As mulheres jovens e outros grupos minoritários não têm o Serviço Secreto a protegê-las quando concorrem a cargos locais, mas essas políticas continuam tão mordazes – e são muito mais acessíveis – do que o Salão Oval.
As condições em que Harris obteve a nomeação também são importantes.
Com um presidente idoso com resultados muito inferiores aos do seu adversário, uma economia interna turbulenta e o apoio altamente criticado à guerra de Israel contra os palestinianos, a passagem do testemunho de Biden para Harris lembra o fenómeno do “penhasco de vidro”, através do qual as mulheres são promovidas à liderança em ” tempos particularmente precários” – por exemplo, em períodos de crise, ou onde a probabilidade de fracasso é elevada.
Estas condições são importantes, pois ficarão inextricavelmente ligadas à história da candidatura de Harris à presidência e incorporadas numa série de explicações ou justificações sobre o motivo pelo qual a sua campanha teve sucesso ou fracasso.
Progresso ou apenas manter a linha para as mulheres?
Se Harris perder em Novembro, a administração Trump deverá implementar e acelerar políticas que prejudicam os direitos das mulheres e das minorias em questões como o aborto, a imigração, a educação e o direito de voto.

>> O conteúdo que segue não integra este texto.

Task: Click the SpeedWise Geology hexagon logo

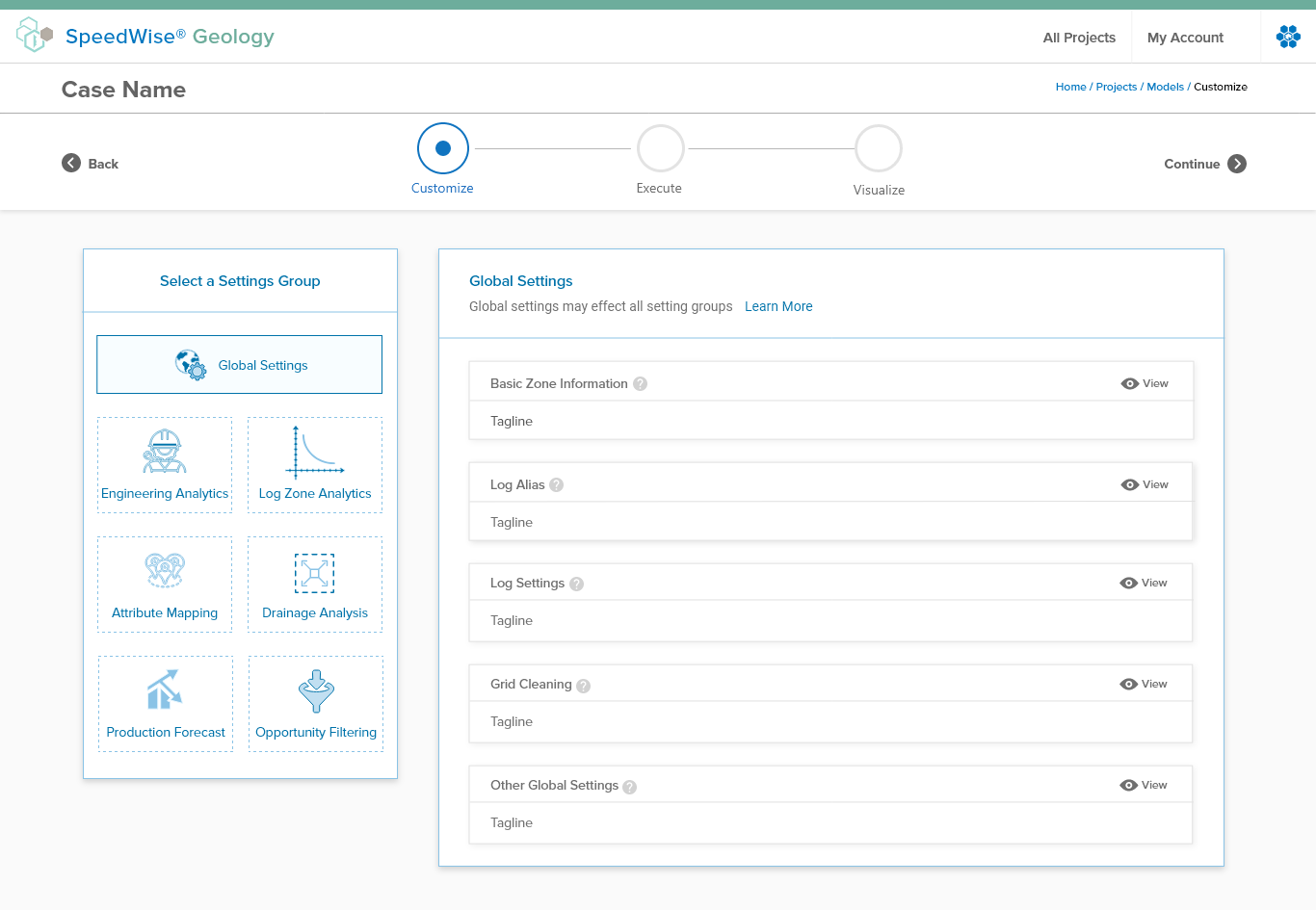Action: [34, 36]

O sucesso desta agenda terá consequências de longo alcance para os EUA e os seus aliados, para não mencionar a galvanização de governos iliberais em todo o mundo que estão a implementar agendas populistas e anti-direitos.
No entanto, mesmo que Trump fracasse e Harris se torne o próximo Presidente dos EUA, é claro que a confusão racializada e de género das reportagens mediáticas não é um pontinho, mas uma característica do nosso panorama mediático.
Tanto os conglomerados de comunicação social como os guerreiros quotidianos do teclado têm um efeito no preconceito de género e racializado entre os eleitores. Os repórteres, pelo menos, deveriam obedecer a padrões mínimos para fazer melhor.
Para além dos relatórios, os acontecimentos dos últimos anos revelaram as vulnerabilidades do sistema democrático americano.
Quer Harris tenha sucesso ou fracasse, ela enfrenta um enorme fardo para simplesmente manter a linha, quanto mais evitar a regressão numa série de domínios, do social ao económico.
Será um trabalho de décadas não apenas consertar as falhas, mas também imaginar e construir um sistema que seja mais justo, mais seguro e mais acessível para todos.
Mas quem está à altura da tarefa, senão as mulheres?
Jack Hayes é doutorando no Departamento de Relações Internacionais da Coral Bell School of Asia Pacific Affairs da Australian National University.
A Dra. Elise Stephenson é uma pesquisadora e empreendedora australiana multipremiada sobre gênero e vice-diretora do Instituto Global para Liderança Feminina da Universidade Nacional Australiana.